Monday, January 14, 2008

European Space Agency ready to launch new Automated Transfer Vehicles

The European Space Agency expects to be able to soon launch its new Automated Transfer Vehicle (ATV). The first of the ESA's ATV is currently sitting on the launch pad in Kourou, French Guiana, South America, awaiting its maiden launch to carry supplies to the International Space Station (ISS). The launch is being delayed by the Atlantis shuttle launch, which is in front of it in line for docking with the ISS, though it may be able to launch as soon as February 22, 2008.

Wired Science Blog:

ATV missions are expected to launch every 12 to 15 months and will stay docked
to the station (providing 45 cubic meters extra pressurized volume and station
boosting capabilities) for up to six months.
After the mission is complete the ATV will remove up to six tons of garbage from the station and be allowed to burn up in the atmosphere on reentry just like the Russian Progress vehicles.
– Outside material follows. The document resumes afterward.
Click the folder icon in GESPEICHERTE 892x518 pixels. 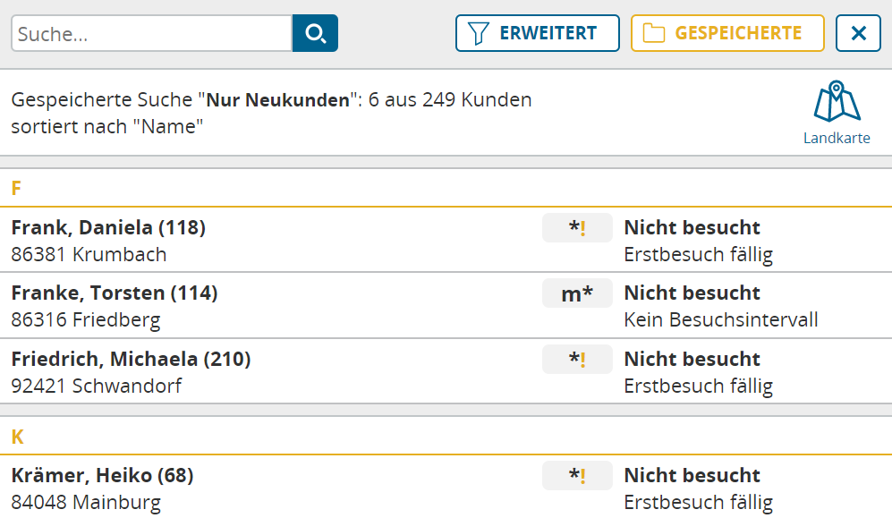click(654, 33)
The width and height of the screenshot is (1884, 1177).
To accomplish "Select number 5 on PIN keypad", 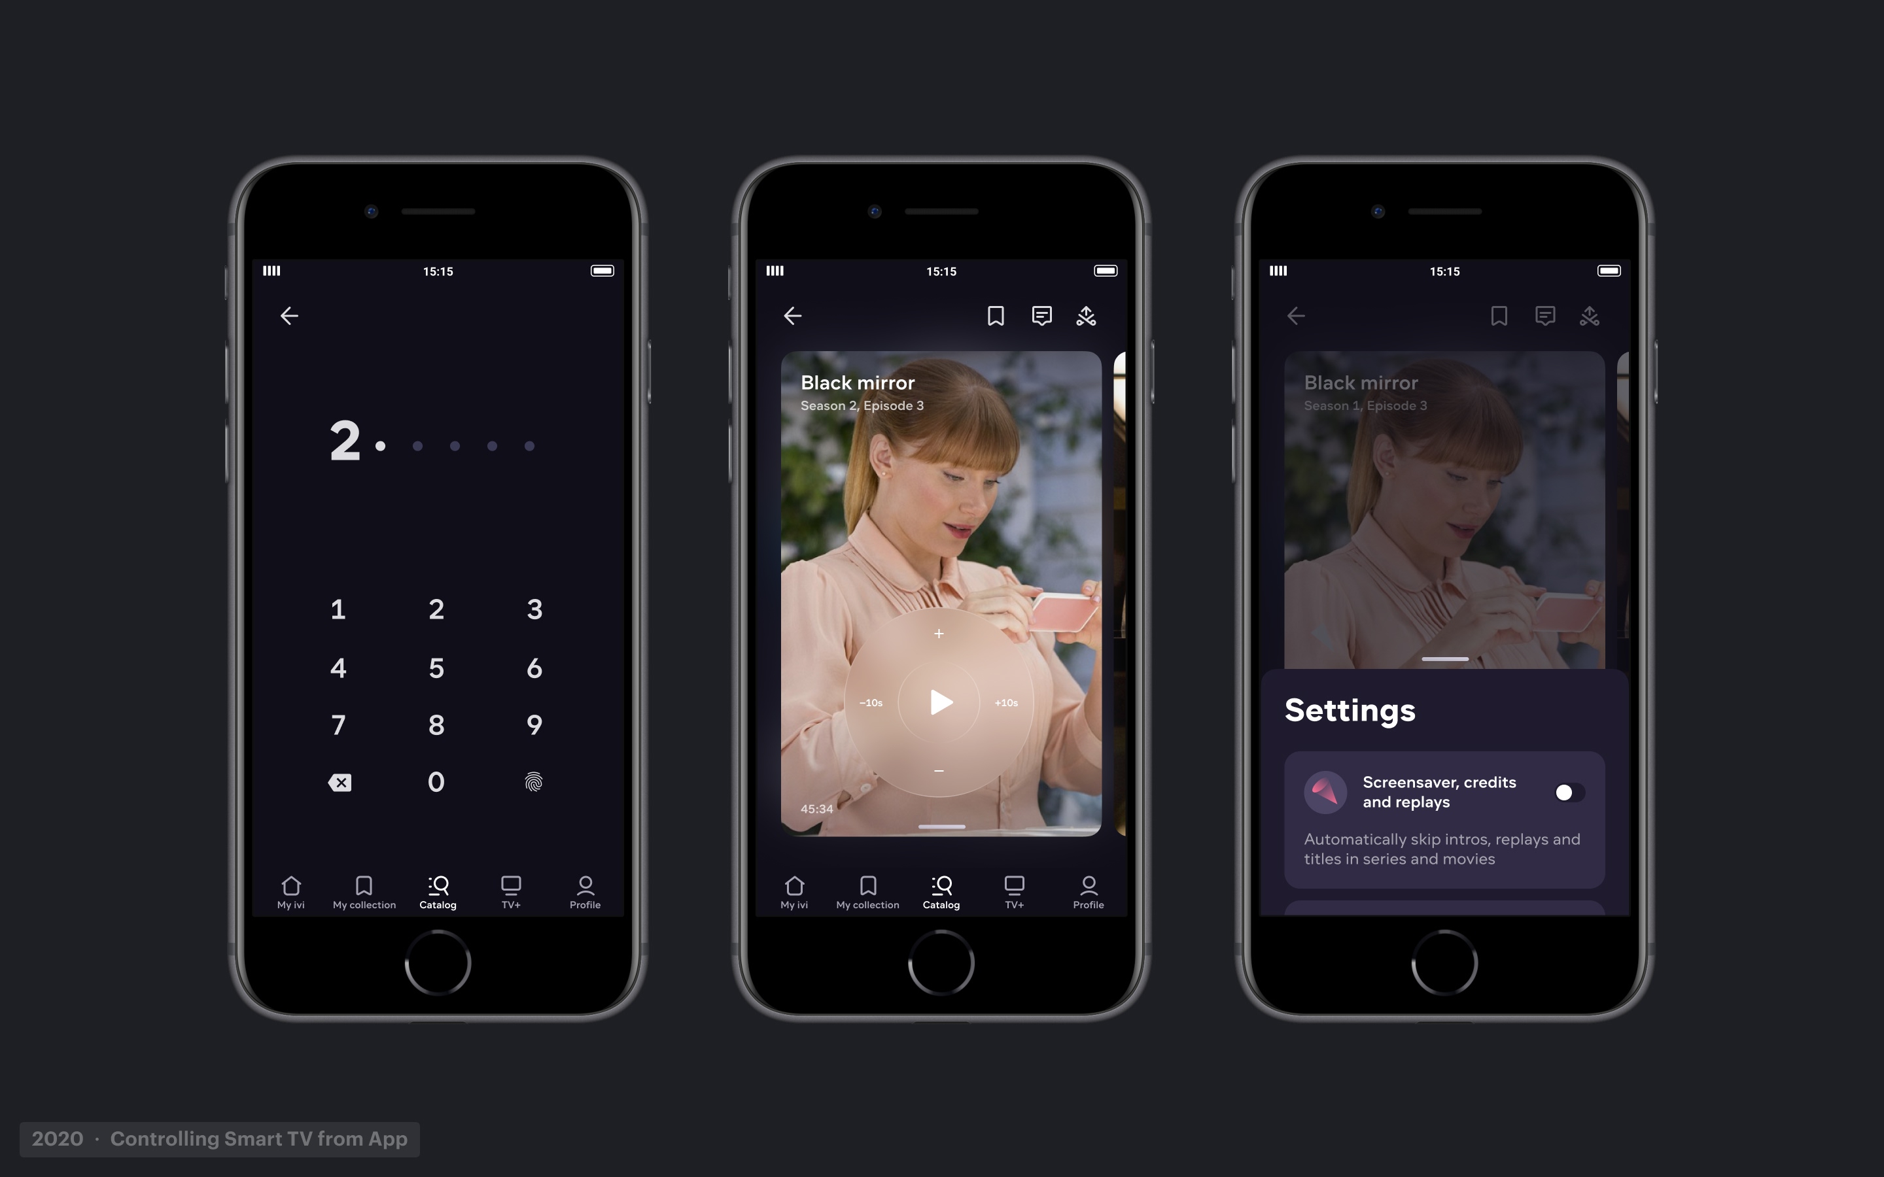I will [436, 666].
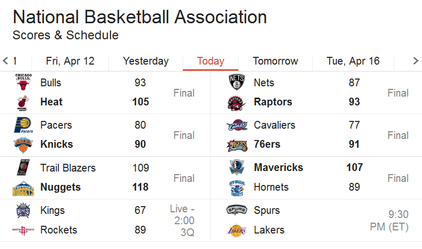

These ATV's could be very useful in delivering crucial supplies and equipment to the ISS and future space stations. They provide a relatively low cost and risk free method to get cargo to the ISS and may prove to be very reliable. It is also an added bonus that they can add space to the ISS for extended periods of time. The one con in my opinion that adds to their low cost individually is that they aren't reusable and that they simply burn up in the atmosphere, though I guess this takes away the need for a place for them to land and makes it so that they don't require all of the equipment for reentry. Well, hopefully these ATVs will fulfill their purpose and help with ISS development and sustainment. Only time will tell.